10. Third party platforms

10.1. TrueXess may include on the website hyperlinks to, and details of, third party platforms and websites, such as logos of our customers.
10.2. We have no control over, and are not responsible for, the privacy policies and practices of third parties. Do not use those links if you don’t trust them.

11. Cookies

11.1. TrueXess uses cookies. We provide you with options to refuse some of our cookies, but be aware that you might not be able to use all the features on TrueXess.
11.2. A cookie is a file containing an identifier (a string of letters and numbers) that is sent by a web server to a web browser and is stored by the browser. The identifier is then sent back to the server each time the browser requests a page from the server.
11.3. We use both session and persistent cookies on TrueXess.
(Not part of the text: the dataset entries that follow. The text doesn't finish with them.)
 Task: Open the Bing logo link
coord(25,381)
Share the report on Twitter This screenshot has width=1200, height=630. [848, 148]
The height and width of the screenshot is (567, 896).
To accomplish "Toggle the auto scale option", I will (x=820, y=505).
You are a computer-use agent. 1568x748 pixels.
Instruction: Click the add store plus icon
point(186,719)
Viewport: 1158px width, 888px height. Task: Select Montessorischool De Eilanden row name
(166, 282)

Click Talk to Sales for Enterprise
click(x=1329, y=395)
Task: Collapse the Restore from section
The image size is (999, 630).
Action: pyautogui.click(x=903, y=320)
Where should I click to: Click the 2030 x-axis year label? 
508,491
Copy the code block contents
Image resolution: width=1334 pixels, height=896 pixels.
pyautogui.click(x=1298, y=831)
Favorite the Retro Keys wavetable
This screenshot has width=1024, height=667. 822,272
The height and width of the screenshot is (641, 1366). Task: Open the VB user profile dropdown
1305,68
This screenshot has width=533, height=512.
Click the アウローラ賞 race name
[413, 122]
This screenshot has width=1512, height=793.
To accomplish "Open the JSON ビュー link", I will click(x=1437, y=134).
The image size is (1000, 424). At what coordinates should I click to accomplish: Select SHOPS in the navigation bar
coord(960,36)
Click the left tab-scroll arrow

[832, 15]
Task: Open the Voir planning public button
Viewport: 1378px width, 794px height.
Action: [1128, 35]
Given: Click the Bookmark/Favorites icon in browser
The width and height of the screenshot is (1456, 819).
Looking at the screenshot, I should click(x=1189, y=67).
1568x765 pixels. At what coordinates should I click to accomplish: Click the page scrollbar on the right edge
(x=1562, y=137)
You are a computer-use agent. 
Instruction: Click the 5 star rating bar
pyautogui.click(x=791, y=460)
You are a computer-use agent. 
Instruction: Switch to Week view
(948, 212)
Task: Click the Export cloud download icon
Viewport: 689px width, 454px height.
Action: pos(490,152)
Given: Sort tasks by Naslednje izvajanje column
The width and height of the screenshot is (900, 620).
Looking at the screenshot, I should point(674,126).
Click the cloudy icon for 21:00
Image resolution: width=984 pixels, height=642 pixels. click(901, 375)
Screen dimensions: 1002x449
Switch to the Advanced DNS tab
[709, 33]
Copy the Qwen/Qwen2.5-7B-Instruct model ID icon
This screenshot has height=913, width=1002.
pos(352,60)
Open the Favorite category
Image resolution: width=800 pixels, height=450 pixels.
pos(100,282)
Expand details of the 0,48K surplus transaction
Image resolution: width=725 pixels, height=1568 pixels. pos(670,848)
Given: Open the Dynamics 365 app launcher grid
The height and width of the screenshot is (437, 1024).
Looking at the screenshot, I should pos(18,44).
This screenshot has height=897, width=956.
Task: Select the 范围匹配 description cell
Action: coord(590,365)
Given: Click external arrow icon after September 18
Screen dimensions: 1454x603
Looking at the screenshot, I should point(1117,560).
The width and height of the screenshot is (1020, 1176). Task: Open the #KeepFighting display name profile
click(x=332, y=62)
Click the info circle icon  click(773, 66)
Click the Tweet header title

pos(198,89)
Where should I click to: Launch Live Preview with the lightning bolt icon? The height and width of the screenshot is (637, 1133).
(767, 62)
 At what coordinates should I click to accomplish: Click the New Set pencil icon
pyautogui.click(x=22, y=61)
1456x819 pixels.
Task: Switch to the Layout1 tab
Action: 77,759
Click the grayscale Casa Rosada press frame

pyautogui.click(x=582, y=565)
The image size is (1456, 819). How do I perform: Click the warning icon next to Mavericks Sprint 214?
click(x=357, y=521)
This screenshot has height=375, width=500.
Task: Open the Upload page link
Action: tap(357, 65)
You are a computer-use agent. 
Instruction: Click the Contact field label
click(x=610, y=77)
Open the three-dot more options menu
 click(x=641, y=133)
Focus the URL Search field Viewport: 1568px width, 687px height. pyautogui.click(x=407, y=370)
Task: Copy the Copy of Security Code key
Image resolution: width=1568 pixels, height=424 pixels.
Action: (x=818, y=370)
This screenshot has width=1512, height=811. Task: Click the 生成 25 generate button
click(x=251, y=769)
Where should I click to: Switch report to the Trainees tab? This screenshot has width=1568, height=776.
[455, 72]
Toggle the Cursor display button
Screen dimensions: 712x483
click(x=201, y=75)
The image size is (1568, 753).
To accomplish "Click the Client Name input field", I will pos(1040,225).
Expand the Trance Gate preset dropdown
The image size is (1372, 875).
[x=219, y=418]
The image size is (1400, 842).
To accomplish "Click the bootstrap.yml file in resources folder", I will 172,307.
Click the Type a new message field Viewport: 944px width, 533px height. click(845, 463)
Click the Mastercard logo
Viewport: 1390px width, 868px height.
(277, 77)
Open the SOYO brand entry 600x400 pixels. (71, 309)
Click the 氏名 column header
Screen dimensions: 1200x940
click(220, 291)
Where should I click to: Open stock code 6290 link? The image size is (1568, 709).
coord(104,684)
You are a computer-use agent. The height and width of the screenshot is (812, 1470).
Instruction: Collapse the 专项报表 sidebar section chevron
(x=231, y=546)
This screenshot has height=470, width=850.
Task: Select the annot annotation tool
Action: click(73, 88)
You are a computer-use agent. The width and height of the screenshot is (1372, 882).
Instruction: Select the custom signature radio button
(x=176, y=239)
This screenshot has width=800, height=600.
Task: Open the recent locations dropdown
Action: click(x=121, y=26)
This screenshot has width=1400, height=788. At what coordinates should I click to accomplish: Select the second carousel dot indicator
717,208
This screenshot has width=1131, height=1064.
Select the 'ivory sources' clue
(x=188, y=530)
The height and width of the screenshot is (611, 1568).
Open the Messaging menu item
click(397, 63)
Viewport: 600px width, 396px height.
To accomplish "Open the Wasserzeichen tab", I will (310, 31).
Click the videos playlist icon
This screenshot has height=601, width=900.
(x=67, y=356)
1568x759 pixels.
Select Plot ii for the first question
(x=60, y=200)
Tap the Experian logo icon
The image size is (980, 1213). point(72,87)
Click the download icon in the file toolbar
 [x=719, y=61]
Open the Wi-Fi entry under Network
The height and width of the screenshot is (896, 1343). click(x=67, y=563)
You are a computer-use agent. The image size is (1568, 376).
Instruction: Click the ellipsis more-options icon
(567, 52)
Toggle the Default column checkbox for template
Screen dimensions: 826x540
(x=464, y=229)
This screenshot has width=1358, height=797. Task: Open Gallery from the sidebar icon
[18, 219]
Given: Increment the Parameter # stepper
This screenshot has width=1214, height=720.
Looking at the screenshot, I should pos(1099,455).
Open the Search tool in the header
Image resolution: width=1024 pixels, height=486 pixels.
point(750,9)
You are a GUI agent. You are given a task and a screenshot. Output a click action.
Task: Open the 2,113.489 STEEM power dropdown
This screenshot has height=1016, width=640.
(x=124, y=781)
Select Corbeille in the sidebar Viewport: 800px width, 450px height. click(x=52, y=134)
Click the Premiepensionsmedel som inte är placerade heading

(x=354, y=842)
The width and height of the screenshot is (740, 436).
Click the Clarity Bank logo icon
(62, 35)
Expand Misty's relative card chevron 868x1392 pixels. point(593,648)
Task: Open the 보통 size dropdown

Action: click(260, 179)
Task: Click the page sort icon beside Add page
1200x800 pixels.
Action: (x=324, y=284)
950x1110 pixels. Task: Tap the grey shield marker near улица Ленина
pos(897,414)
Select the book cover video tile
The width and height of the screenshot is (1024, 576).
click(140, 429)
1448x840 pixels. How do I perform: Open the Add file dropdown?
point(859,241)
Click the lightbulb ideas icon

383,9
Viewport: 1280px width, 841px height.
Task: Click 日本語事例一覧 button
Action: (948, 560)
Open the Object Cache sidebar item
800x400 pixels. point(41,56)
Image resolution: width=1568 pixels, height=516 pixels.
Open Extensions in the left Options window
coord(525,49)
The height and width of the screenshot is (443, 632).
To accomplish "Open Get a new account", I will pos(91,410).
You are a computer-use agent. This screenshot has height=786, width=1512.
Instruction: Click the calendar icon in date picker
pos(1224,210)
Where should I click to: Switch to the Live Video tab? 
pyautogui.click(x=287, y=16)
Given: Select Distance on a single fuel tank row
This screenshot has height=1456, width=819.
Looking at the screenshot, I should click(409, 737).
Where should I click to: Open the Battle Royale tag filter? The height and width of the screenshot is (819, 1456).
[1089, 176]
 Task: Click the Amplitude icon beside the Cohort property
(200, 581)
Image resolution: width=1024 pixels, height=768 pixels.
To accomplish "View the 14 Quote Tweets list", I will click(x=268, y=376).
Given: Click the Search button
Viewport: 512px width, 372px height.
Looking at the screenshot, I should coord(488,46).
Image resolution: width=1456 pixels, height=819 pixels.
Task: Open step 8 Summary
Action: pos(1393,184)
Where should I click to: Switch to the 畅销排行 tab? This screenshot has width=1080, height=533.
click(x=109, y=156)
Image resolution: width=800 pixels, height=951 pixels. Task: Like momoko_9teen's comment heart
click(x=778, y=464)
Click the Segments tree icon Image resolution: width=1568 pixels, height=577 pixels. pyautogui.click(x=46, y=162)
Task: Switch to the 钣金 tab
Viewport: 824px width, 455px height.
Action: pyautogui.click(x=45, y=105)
Cookies may be either "persistent" cookies or "session" cookies: a persistent cookie will be stored by a web browser and will remain valid until its set expiry date, unless deleted by the user before the expiry date; a session cookie, on the other hand, will expire at the end of the user session, when the web browser is closed.
11.4. Cookies do not typically contain any information that personally identifies a user, but personal information that we store about you may be linked to the information stored in and obtained from cookies.
11.5. Most browsers allow you to refuse to accept cookies; use these options, but be aware that
(a) blocking all cookies will have a negative impact upon the usability of many platforms and
(b) if you block cookies, you might not be able to use all the features on TrueXess.
11.6. You can delete cookies already stored on your computer, but deleting cookies will have a negative impact on the usability of many platforms.

12. Our details

12.1. The company TrueXess ltd, that owns and operates TrueXess, is registered in Auckland, New Zealand.
12.2. You can contact us for general enquiries over a secure connection by using our contact form on our website TrueXess.com when it concerns our website and in TrueXess at support@truexess.com when it concerns TrueXess Platform; or
12.3. If you have any questions regarding the protection of your personal data, i.e. to exercise your right to oppose, access or correct personal data transmitted to our various services you may contact our Data Protection Officer using the following contact details: DPO[at]TrueXess.com.

13. Law and jurisdiction

13.1. This policy will be governed by and construed in accordance with New Zealand law. Any disputes relating to these terms and conditions will be subject to the exclusive jurisdiction of the courts of New Zealand.